Die Zukunft unserer Wälder aktiv gestalten

Seit 50 Jahren können sich Naturwälder in Niedersachsen frei entfalten und liefern den Niedersächsischen Landesforsten wertvolle Erkenntnisse für die Waldbewirtschaftung und vielen seltenen Arten ungestörten Lebensraum. Das wird auch zukünftig so bleiben, denn Naturwaldforschung ist Langzeitforschung.
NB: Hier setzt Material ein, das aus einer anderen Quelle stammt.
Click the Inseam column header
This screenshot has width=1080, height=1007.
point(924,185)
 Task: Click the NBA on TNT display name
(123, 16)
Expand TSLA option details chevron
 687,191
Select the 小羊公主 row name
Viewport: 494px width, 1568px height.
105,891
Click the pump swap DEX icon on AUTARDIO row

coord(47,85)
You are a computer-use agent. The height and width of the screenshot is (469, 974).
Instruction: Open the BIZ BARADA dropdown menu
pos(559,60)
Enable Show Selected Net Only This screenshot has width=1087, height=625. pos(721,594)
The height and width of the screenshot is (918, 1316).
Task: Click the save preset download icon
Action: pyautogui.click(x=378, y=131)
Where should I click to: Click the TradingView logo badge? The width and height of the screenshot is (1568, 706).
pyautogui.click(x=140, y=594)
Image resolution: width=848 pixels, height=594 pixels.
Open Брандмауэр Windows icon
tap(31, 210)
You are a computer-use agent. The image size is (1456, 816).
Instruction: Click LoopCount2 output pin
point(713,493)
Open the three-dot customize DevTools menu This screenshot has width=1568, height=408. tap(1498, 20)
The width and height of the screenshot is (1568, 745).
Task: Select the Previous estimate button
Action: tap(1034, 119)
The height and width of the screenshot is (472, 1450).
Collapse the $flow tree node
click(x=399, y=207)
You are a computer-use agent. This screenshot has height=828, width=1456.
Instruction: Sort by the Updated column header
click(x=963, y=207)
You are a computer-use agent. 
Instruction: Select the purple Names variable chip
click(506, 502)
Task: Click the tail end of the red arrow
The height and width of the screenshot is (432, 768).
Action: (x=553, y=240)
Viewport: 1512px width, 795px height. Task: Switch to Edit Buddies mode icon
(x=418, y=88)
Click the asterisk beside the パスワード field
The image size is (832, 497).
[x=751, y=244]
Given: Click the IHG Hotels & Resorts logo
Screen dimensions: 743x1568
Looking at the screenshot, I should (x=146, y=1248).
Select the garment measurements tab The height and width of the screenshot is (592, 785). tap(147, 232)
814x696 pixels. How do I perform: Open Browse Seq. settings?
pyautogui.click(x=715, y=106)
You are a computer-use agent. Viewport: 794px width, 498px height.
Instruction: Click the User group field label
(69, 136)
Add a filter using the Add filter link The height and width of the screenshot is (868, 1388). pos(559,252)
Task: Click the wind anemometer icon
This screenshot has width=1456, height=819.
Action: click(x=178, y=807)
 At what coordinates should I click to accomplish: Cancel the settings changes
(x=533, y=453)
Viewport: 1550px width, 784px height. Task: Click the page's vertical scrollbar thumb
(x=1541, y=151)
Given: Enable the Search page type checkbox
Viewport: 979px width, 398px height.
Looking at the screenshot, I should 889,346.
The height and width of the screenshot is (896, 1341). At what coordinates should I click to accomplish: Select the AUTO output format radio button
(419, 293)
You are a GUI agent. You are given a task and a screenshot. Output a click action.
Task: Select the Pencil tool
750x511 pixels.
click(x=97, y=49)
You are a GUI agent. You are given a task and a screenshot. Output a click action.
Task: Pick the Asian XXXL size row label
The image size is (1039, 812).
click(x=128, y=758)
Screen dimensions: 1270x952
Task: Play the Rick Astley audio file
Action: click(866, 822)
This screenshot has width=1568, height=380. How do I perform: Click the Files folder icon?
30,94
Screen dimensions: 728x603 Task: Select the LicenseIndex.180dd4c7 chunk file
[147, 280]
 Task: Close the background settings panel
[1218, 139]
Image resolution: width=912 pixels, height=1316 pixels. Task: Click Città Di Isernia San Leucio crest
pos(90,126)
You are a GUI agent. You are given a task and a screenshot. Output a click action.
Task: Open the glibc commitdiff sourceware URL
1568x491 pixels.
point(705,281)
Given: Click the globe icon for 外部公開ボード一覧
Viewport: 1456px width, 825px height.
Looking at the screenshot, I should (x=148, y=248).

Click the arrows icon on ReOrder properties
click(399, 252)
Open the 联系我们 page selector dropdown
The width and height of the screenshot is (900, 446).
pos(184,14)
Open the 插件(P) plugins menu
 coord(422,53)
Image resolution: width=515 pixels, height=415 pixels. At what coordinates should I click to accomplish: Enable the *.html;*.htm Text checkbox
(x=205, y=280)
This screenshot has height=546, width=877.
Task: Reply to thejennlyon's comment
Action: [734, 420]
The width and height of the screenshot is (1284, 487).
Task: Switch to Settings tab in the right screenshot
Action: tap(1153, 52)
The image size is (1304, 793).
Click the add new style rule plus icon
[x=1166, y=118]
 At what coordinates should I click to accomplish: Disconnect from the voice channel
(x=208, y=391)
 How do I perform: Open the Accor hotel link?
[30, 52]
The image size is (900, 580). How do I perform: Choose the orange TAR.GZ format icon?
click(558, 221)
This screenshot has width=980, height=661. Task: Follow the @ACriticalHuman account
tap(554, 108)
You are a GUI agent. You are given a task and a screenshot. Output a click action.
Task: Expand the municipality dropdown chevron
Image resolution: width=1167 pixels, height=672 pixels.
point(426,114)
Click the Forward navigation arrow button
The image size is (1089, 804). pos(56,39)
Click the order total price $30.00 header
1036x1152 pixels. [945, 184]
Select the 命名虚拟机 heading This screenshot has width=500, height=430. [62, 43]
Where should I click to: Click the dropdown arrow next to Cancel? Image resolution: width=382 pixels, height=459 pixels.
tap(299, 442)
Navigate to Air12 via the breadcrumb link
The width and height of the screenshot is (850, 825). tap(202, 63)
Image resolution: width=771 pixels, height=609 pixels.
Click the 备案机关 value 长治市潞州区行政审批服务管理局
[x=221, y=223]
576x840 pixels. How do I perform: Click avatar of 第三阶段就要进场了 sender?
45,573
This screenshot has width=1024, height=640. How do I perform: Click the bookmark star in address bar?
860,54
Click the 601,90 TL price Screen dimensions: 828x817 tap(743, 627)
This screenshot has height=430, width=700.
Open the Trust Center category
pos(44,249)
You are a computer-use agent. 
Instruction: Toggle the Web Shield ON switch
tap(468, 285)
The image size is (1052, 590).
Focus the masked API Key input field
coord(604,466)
Insgesamt wird mehr als 10 % der Landeswaldfläche der natürlichen Entwicklung überlassen, das sind in Niedersachsen etwa 34.000 Hektar, auf denen gänzlich auf forstliche Pflege- und Holzerntemaßnahmen verzichtet wird.

Zusammen mit weiteren Sonderschutzflächen besteht so ein umfassendes Gesamtkonzept auf den Flächen der Niedersächsischen Landesforsten, welches Holznutzung und nutzungsfreie Räume integriert. Dieses Konzept sichert gleichzeitig Nutz-, Schutz- und Erholungsfunktion auf ganzer Fläche. Viele Tier- und Pflanzenarten sind sogar auf die Bewirtschaftung angewiesen, da sie im sich natürlicherweise entwickelnden Buchenwald z. B. aus Lichtmangel „untergehen“ würden.

Die naturnahe Waldbewirtschaftung nach dem „LÖWE“-Programm (Langfristige Ökologische Waldentwicklung) mit seinem flächendeckenden Habitatbaumkonzept und dem Waldschutzgebietskonzept ist dabei Garant für ökologische Wertigkeit und Vielfalt des Landeswaldes.